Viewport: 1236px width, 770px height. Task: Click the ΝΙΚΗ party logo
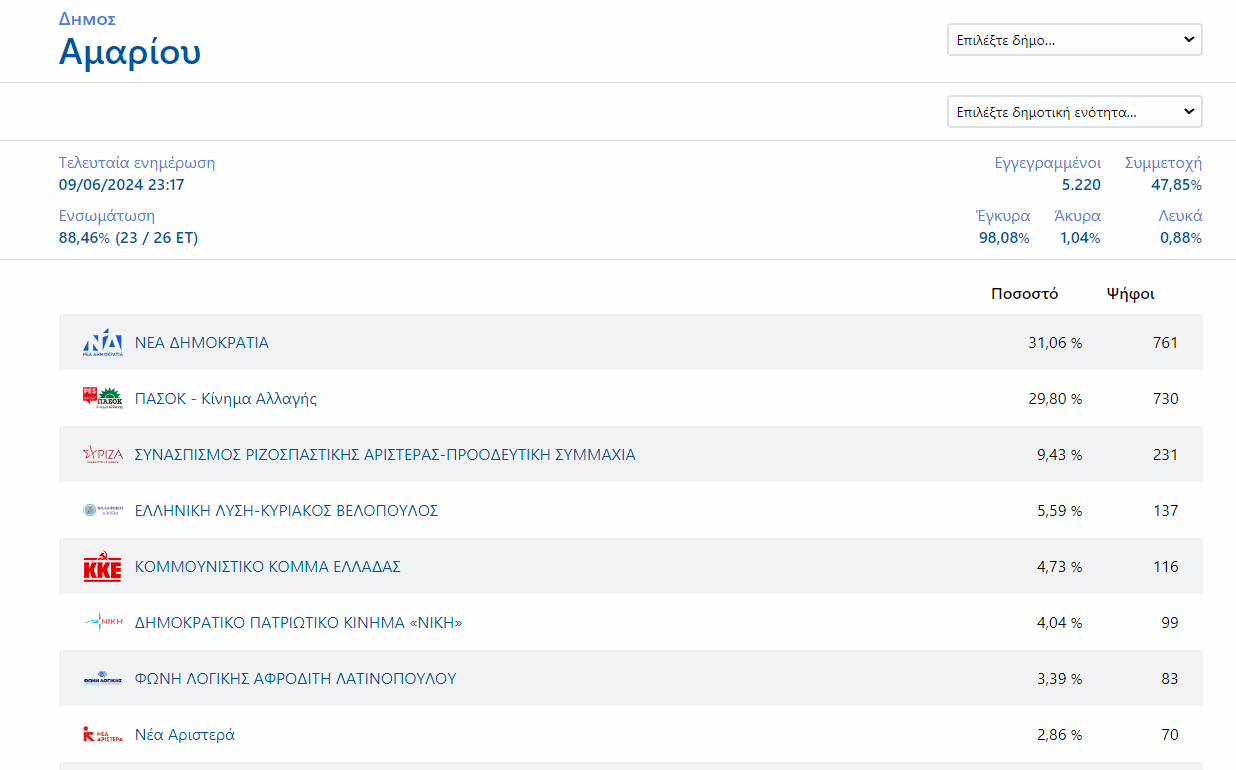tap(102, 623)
*****
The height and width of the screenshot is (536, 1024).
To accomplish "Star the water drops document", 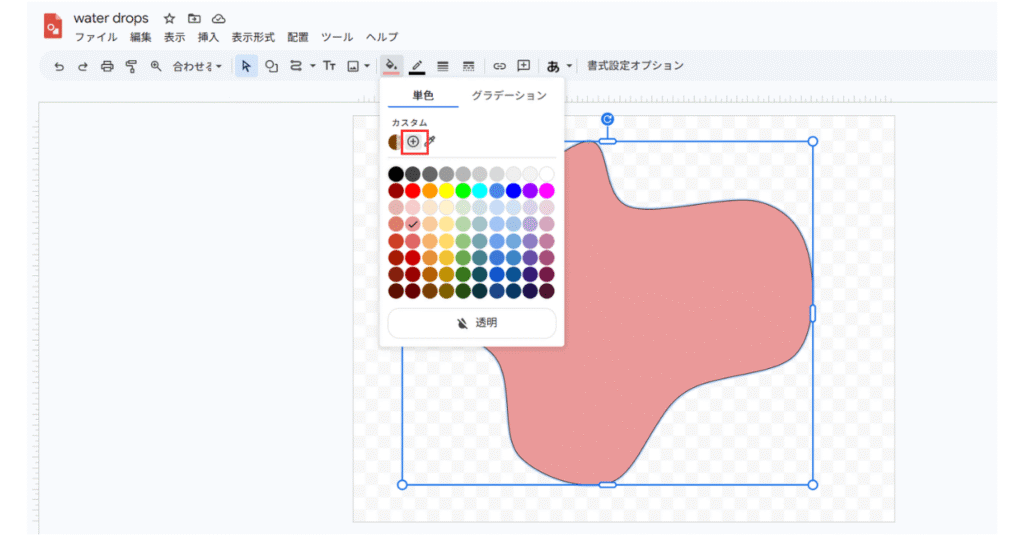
*****
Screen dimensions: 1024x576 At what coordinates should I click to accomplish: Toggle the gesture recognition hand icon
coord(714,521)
*****
TASK REQUIREMENTS: Though the entries above contain pictures, none should be copied; reproduce only the lines between the one holding "The height and" and the one holding "the water drops", inclusive, exactly as written.

COMPLETED EXERCISE:
The height and width of the screenshot is (536, 1024).
To accomplish "Star the water drops document", 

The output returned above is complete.